= TEXTAUSZUG =
● ● ● ●
Von den ursprünglich 82 Operationen bleiben nur noch 33 Leistungen übrig, die zu einem festen Eurobetrag vergütet werden. Die restlichen 49 Leistungen müssen zukünftig wieder aus der gedeckelten Gesamtvergütung finanziert werden. Die Vergütung für ambulante Operationen und Anästhesien sinkt bei gleichem OP-Aufkommen wie im Vorjahr um ca. 38-40%. Das Morbiditätsrisiko liegt bei den budgetierten Leistungen erneut bei den Ärzten und die Ärzte wissen zum Zeitpunkt der Leistungserbringung wieder nicht, ob sie die Leistung überhaupt kostendeckend geschweige denn gewinnbringend durchführen können. Die Auftrennung der Leistungen in budgetierte und unbudgetierte Leistungen erfolgte unter rein fiskalischen und nicht unter medizinischen Gesichtspunkten. So etwa bleiben selten durchgeführte Leistungen unbudgetiert. Häufig erbrachte Leistungen wie beispielsweise die Leistenbruchoperation, Operationen der Nase- und Nasennebenhöhlen oder Metallentfernungen sind zukünftig jedoch dem Budget unterworfen.
Der Landesverband Ambulantes Operieren Land Hessen e.V. (LAOH) weist darauf hin, daß unter diesen neuen Bedingungen den Versicherten der AOK zahlreiche ambulante Operationen nicht mehr angeboten werden können bzw. nach Erreichen der Budgetgrenze in das nächste Quartal verschoben werden müssen. "Auch der Bäcker gibt dem Kunden erst dann die Brötchen", so der 1. Vorsitzende des LAOH Dr. Könen, "wenn er weiß, was er dafür in Euro und Cent bekommt".
● ● ● ●
= ÜBUNGSMATERIAL =
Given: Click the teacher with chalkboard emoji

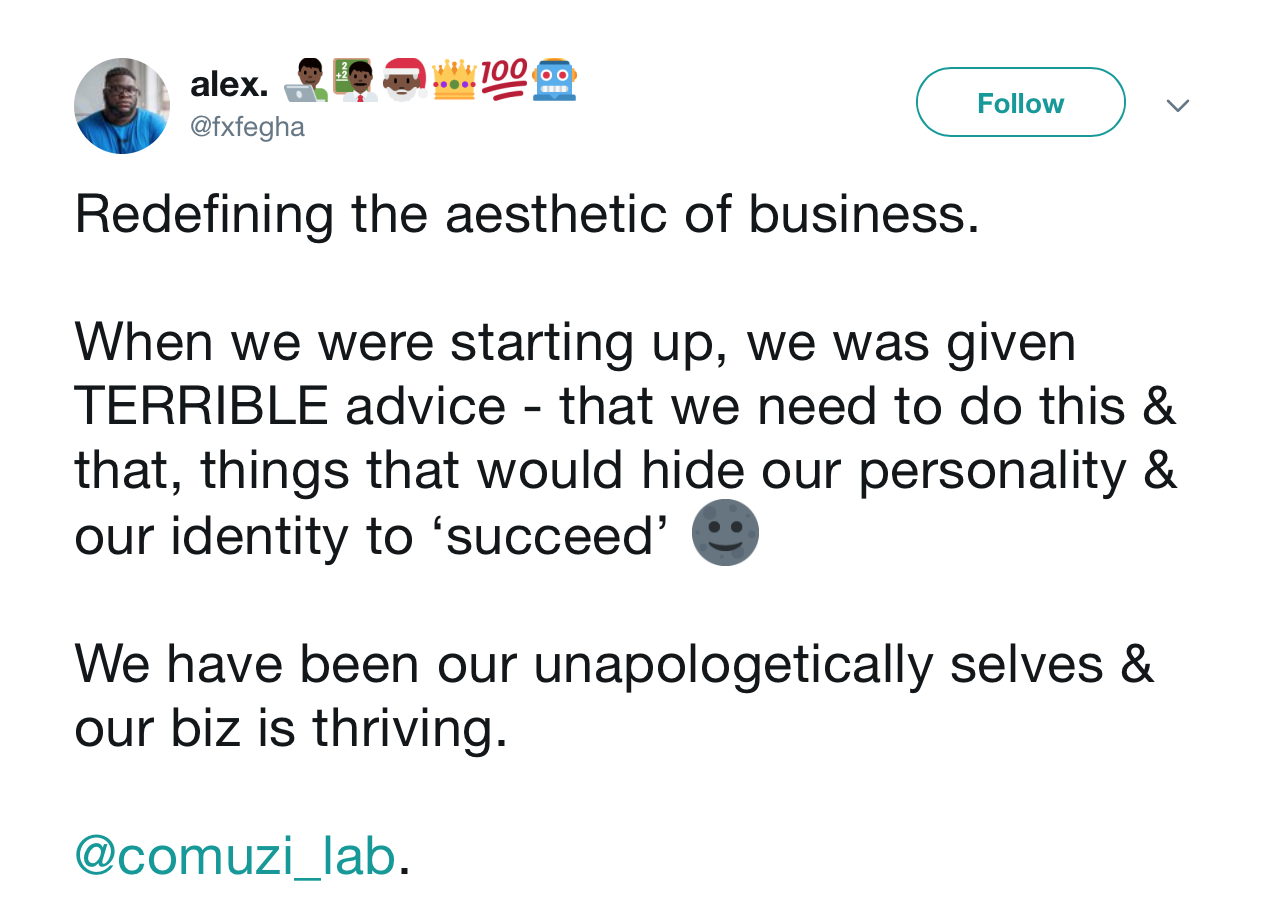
● ● ● ●
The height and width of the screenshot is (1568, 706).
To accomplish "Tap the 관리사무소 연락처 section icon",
● ● ● ●
= SO GEHST DU VOR =
Stimmen diese drei Aussagen mit dem Text über ambulante Operationen überein? Antworte bei jeder mit Ja oder Nein und zitiere die Worte aus dem Text, die das entscheiden.
(a) Von den ursprünglich 82 Operationen werden künftig nur noch 33 zu einem festen Eurobetrag bezahlt.
(b) Die Leistenbruchoperation bleibt auch künftig außerhalb des Budgets.
(c) Die Trennung in budgetierte und unbudgetierte Leistungen richtete sich nach medizinischen Gesichtspunkten.

= ERGEBNIS =
(a) Ja: „Von den ursprünglich 82 Operationen bleiben nur noch 33 Leistungen übrig, die zu einem festen Eurobetrag vergütet werden.“
(b) Nein: „Häufig erbrachte Leistungen wie beispielsweise die Leistenbruchoperation, Operationen der Nase- und Nasennebenhöhlen oder Metallentfernungen sind zukünftig jedoch dem Budget unterworfen.“
(c) Nein: „Die Auftrennung der Leistungen in budgetierte und unbudgetierte Leistungen erfolgte unter rein fiskalischen und nicht unter medizinischen Gesichtspunkten.“